The Story of the xbiff Spam Bitmaps

empty plate plate of spam

In 1991, I was working for the Free Software Foundation. My workstation was running HP-UX 7.0 and I didn't like it very much. In fact, I named the machine nutrimat because I was reminded of the drink dispenser in Douglas Adam's book Hitchhiker's Guide to the Galaxy in that the system seemed almost, but not quite, entirely unlike unix. Since HP-UX was to BSD as Spam® was to edible food, at some point I bought a can of Spam to put on top of nutrimat's monitor.

I don't know why, but this was a frequent subject of humor around the office for a while, and somehow it occured to me to carry the idea further by finding (or making) various spam icons for my X window desktop. When I found out that you could replace the icons displayed by xbiff, I just had to do it. I got so much mail, the damned thing kept going off all the time. (I used to be fairly email interrupt driven until I started getting spammed senseless with unsolicited commercial email.

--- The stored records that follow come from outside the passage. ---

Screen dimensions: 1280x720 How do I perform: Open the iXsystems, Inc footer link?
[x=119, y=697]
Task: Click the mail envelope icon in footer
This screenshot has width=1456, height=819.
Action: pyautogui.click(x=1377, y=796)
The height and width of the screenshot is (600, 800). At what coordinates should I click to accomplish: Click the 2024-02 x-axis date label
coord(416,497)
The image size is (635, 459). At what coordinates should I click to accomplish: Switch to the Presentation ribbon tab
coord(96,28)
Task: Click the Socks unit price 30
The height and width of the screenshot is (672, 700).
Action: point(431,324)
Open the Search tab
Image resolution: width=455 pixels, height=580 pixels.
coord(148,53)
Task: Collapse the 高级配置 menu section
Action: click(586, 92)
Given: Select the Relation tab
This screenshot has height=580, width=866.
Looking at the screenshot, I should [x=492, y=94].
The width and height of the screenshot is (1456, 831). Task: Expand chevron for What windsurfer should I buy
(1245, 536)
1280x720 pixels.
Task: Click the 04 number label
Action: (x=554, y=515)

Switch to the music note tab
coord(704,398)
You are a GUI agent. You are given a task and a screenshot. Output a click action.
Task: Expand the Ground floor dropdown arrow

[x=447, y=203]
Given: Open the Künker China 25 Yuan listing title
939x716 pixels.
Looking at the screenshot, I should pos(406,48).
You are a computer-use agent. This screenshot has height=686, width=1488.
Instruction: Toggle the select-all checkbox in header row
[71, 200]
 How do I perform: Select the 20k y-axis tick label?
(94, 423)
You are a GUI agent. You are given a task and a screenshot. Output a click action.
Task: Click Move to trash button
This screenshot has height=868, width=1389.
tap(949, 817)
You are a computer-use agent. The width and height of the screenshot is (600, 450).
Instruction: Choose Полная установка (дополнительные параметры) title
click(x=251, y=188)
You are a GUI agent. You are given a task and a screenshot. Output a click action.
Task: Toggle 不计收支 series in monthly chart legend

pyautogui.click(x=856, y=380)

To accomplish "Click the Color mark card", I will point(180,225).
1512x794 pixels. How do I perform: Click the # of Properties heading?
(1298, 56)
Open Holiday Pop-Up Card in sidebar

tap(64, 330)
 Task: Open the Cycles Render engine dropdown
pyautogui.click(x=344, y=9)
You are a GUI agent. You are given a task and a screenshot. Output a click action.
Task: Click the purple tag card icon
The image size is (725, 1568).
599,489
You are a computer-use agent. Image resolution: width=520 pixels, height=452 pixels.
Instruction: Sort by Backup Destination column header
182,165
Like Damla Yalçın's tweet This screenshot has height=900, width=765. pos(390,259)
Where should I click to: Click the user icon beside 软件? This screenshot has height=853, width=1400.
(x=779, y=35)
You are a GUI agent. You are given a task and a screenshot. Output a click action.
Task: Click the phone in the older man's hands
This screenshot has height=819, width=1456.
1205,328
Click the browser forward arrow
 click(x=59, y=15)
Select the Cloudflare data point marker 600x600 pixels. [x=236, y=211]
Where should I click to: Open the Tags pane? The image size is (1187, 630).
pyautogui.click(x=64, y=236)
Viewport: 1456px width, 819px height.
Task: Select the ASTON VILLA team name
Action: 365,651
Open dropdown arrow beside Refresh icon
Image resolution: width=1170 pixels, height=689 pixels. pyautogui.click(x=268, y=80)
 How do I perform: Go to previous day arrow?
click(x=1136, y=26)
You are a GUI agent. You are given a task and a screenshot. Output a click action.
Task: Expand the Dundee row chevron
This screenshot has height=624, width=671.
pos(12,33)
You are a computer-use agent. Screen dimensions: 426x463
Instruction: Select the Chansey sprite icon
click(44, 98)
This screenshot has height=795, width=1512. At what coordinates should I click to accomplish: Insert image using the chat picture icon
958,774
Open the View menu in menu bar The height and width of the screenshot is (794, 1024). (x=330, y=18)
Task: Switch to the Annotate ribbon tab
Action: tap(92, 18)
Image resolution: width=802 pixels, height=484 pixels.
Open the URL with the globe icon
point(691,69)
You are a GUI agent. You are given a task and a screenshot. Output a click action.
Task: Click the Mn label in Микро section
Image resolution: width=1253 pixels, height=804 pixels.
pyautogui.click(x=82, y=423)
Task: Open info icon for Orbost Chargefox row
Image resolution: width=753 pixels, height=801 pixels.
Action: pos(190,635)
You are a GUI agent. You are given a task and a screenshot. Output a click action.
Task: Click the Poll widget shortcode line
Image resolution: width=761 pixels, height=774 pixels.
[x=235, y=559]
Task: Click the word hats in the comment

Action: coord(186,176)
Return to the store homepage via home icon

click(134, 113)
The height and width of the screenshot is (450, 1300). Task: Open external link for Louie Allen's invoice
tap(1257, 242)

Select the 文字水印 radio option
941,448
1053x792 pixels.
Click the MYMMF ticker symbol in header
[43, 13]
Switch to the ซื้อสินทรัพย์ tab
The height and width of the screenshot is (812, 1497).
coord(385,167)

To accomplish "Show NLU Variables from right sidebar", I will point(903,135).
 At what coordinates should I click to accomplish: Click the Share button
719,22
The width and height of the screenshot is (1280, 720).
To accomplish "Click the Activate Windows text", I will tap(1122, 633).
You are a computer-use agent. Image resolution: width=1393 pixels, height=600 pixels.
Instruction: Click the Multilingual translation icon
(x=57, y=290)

I used to say that my top level was read-eval-reply.)

I couldn't find any GIFs or other kinds of bitmaps on the internet which seemed like they would be usable for xbiff, so I broke down and drew my own, pixel by pixel (I just happened to have a model on top of my monitor to work from). I probably wasted half a day on them, then never got around to making different icons for other programs.

Lately of course, the spam theme in a mail notification program is all too appropriate. I don't think I'd call it a happy accident, though I do find it faintly amusing.

Incidentally, if you convert the spam bitmap to ascii using the bmtoa program from the X11 distribution, the results look a great deal like an ASCII terminal being viewed through a keyhole.